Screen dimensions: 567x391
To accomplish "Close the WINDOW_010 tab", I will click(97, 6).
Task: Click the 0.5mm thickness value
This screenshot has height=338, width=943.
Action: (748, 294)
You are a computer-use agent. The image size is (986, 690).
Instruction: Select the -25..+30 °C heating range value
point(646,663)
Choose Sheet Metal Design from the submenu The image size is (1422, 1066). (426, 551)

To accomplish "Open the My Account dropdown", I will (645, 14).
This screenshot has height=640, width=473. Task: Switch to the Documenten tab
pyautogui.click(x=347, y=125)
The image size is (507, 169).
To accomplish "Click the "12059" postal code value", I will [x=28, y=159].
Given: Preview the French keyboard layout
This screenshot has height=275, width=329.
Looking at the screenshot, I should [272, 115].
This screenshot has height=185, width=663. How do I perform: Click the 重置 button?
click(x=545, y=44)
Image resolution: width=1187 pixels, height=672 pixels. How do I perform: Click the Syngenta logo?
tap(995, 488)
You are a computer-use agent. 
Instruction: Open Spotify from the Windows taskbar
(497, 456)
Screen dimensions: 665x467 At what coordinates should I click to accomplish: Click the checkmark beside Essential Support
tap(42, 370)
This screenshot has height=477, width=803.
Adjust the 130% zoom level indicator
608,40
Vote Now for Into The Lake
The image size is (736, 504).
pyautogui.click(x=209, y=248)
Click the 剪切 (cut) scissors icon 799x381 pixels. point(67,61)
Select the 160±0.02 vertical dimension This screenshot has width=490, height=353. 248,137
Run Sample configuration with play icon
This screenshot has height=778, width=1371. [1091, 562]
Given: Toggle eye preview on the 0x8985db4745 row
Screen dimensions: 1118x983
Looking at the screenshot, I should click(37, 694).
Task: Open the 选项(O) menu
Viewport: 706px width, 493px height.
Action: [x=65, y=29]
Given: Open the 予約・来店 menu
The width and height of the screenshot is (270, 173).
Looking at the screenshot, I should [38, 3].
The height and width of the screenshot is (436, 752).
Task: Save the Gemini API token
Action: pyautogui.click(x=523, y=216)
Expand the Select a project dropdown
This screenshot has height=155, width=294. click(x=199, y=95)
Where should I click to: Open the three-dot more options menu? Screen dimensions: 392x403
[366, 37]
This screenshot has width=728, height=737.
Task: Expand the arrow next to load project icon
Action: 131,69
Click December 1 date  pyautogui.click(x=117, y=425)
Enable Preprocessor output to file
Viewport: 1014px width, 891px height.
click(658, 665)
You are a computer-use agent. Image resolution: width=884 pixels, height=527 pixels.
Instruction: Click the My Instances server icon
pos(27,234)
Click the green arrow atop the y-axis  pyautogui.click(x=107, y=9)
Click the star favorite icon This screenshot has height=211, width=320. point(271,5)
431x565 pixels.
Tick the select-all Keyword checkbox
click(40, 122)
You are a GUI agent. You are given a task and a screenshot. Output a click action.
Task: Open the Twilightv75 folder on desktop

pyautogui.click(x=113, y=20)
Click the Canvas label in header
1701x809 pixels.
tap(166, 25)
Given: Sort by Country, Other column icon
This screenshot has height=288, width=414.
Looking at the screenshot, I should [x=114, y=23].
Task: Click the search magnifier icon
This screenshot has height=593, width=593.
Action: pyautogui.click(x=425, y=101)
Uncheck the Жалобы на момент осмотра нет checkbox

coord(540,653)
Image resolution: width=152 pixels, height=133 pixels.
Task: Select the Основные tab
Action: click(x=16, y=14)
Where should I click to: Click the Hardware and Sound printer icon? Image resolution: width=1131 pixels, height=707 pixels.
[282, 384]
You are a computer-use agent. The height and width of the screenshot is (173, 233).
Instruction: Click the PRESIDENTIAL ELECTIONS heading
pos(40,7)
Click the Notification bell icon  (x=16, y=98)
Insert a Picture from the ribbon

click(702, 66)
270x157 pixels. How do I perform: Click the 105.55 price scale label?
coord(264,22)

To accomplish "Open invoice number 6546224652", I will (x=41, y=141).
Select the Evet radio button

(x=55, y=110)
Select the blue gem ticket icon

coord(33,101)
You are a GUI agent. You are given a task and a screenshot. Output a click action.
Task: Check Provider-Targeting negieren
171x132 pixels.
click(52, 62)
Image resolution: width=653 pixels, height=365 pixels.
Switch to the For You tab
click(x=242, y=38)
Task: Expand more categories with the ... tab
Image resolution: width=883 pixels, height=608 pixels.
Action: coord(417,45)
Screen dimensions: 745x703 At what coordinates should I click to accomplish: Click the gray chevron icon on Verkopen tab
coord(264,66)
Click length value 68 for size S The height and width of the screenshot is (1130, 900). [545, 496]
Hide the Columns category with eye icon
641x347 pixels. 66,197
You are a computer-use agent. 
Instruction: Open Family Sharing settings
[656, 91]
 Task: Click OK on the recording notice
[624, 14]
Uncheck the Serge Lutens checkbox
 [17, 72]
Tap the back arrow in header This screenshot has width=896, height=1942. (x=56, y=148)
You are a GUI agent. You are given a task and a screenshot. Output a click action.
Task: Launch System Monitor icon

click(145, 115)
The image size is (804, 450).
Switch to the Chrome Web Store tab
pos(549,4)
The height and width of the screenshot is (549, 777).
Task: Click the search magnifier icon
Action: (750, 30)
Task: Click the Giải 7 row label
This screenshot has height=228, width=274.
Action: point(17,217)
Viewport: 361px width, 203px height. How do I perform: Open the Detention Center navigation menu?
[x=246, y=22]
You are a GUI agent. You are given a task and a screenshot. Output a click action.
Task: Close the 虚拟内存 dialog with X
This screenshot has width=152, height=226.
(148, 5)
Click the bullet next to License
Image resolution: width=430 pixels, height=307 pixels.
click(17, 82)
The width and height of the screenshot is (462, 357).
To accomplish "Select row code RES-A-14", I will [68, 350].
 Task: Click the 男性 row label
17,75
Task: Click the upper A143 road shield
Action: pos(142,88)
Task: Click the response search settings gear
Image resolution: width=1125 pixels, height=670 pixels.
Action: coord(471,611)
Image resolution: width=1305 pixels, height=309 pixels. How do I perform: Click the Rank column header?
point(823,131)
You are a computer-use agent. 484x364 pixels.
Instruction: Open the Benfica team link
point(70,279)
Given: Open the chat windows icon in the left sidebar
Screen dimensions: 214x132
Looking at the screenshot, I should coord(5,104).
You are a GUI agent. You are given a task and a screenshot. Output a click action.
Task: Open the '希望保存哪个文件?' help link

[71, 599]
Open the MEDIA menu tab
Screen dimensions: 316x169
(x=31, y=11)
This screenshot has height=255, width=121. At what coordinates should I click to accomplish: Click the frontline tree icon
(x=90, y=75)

■ **Task prompt**
Letter for letter, copy all of the entries above.

■ **Task result**
Screen dimensions: 567x391
To accomplish "Close the WINDOW_010 tab", I will click(97, 6).
Task: Click the 0.5mm thickness value
This screenshot has height=338, width=943.
Action: (748, 294)
You are a computer-use agent. The image size is (986, 690).
Instruction: Select the -25..+30 °C heating range value
point(646,663)
Choose Sheet Metal Design from the submenu The image size is (1422, 1066). (426, 551)

To accomplish "Open the My Account dropdown", I will (645, 14).
This screenshot has height=640, width=473. Task: Switch to the Documenten tab
pyautogui.click(x=347, y=125)
The image size is (507, 169).
To accomplish "Click the "12059" postal code value", I will [x=28, y=159].
Given: Preview the French keyboard layout
This screenshot has height=275, width=329.
Looking at the screenshot, I should [272, 115].
This screenshot has height=185, width=663. How do I perform: Click the 重置 button?
click(x=545, y=44)
Image resolution: width=1187 pixels, height=672 pixels. How do I perform: Click the Syngenta logo?
tap(995, 488)
You are a computer-use agent. 
Instruction: Open Spotify from the Windows taskbar
(497, 456)
Screen dimensions: 665x467 At what coordinates should I click to accomplish: Click the checkmark beside Essential Support
tap(42, 370)
This screenshot has height=477, width=803.
Adjust the 130% zoom level indicator
608,40
Vote Now for Into The Lake
The image size is (736, 504).
pyautogui.click(x=209, y=248)
Click the 剪切 (cut) scissors icon 799x381 pixels. point(67,61)
Select the 160±0.02 vertical dimension This screenshot has width=490, height=353. 248,137
Run Sample configuration with play icon
This screenshot has height=778, width=1371. [1091, 562]
Given: Toggle eye preview on the 0x8985db4745 row
Screen dimensions: 1118x983
Looking at the screenshot, I should click(37, 694).
Task: Open the 选项(O) menu
Viewport: 706px width, 493px height.
Action: [x=65, y=29]
Given: Open the 予約・来店 menu
The width and height of the screenshot is (270, 173).
Looking at the screenshot, I should [38, 3].
The height and width of the screenshot is (436, 752).
Task: Save the Gemini API token
Action: pyautogui.click(x=523, y=216)
Expand the Select a project dropdown
This screenshot has height=155, width=294. click(x=199, y=95)
Where should I click to: Open the three-dot more options menu? Screen dimensions: 392x403
[366, 37]
This screenshot has width=728, height=737.
Task: Expand the arrow next to load project icon
Action: 131,69
Click December 1 date  pyautogui.click(x=117, y=425)
Enable Preprocessor output to file
Viewport: 1014px width, 891px height.
click(658, 665)
You are a computer-use agent. Image resolution: width=884 pixels, height=527 pixels.
Instruction: Click the My Instances server icon
pos(27,234)
Click the green arrow atop the y-axis  pyautogui.click(x=107, y=9)
Click the star favorite icon This screenshot has height=211, width=320. point(271,5)
431x565 pixels.
Tick the select-all Keyword checkbox
click(40, 122)
You are a GUI agent. You are given a task and a screenshot. Output a click action.
Task: Open the Twilightv75 folder on desktop

pyautogui.click(x=113, y=20)
Click the Canvas label in header
1701x809 pixels.
tap(166, 25)
Given: Sort by Country, Other column icon
This screenshot has height=288, width=414.
Looking at the screenshot, I should [x=114, y=23].
Task: Click the search magnifier icon
This screenshot has height=593, width=593.
Action: pyautogui.click(x=425, y=101)
Uncheck the Жалобы на момент осмотра нет checkbox

coord(540,653)
Image resolution: width=152 pixels, height=133 pixels.
Task: Select the Основные tab
Action: click(x=16, y=14)
Where should I click to: Click the Hardware and Sound printer icon? Image resolution: width=1131 pixels, height=707 pixels.
[282, 384]
You are a computer-use agent. The height and width of the screenshot is (173, 233).
Instruction: Click the PRESIDENTIAL ELECTIONS heading
pos(40,7)
Click the Notification bell icon  (x=16, y=98)
Insert a Picture from the ribbon

click(702, 66)
270x157 pixels. How do I perform: Click the 105.55 price scale label?
coord(264,22)

To accomplish "Open invoice number 6546224652", I will (x=41, y=141).
Select the Evet radio button

(x=55, y=110)
Select the blue gem ticket icon

coord(33,101)
You are a GUI agent. You are given a task and a screenshot. Output a click action.
Task: Check Provider-Targeting negieren
171x132 pixels.
click(52, 62)
Image resolution: width=653 pixels, height=365 pixels.
Switch to the For You tab
click(x=242, y=38)
Task: Expand more categories with the ... tab
Image resolution: width=883 pixels, height=608 pixels.
Action: coord(417,45)
Screen dimensions: 745x703 At what coordinates should I click to accomplish: Click the gray chevron icon on Verkopen tab
coord(264,66)
Click length value 68 for size S The height and width of the screenshot is (1130, 900). [545, 496]
Hide the Columns category with eye icon
641x347 pixels. 66,197
You are a computer-use agent. 
Instruction: Open Family Sharing settings
[656, 91]
 Task: Click OK on the recording notice
[624, 14]
Uncheck the Serge Lutens checkbox
 [17, 72]
Tap the back arrow in header This screenshot has width=896, height=1942. (x=56, y=148)
You are a GUI agent. You are given a task and a screenshot. Output a click action.
Task: Launch System Monitor icon

click(145, 115)
The image size is (804, 450).
Switch to the Chrome Web Store tab
pos(549,4)
The height and width of the screenshot is (549, 777).
Task: Click the search magnifier icon
Action: (750, 30)
Task: Click the Giải 7 row label
This screenshot has height=228, width=274.
Action: point(17,217)
Viewport: 361px width, 203px height. How do I perform: Open the Detention Center navigation menu?
[x=246, y=22]
You are a GUI agent. You are given a task and a screenshot. Output a click action.
Task: Close the 虚拟内存 dialog with X
This screenshot has width=152, height=226.
(148, 5)
Click the bullet next to License
Image resolution: width=430 pixels, height=307 pixels.
click(17, 82)
The width and height of the screenshot is (462, 357).
To accomplish "Select row code RES-A-14", I will [68, 350].
 Task: Click the 男性 row label
17,75
Task: Click the upper A143 road shield
Action: pos(142,88)
Task: Click the response search settings gear
Image resolution: width=1125 pixels, height=670 pixels.
Action: coord(471,611)
Image resolution: width=1305 pixels, height=309 pixels. How do I perform: Click the Rank column header?
point(823,131)
You are a computer-use agent. 484x364 pixels.
Instruction: Open the Benfica team link
point(70,279)
Given: Open the chat windows icon in the left sidebar
Screen dimensions: 214x132
Looking at the screenshot, I should coord(5,104).
You are a GUI agent. You are given a task and a screenshot. Output a click action.
Task: Open the '希望保存哪个文件?' help link

[71, 599]
Open the MEDIA menu tab
Screen dimensions: 316x169
(x=31, y=11)
This screenshot has height=255, width=121. At what coordinates should I click to accomplish: Click the frontline tree icon
(x=90, y=75)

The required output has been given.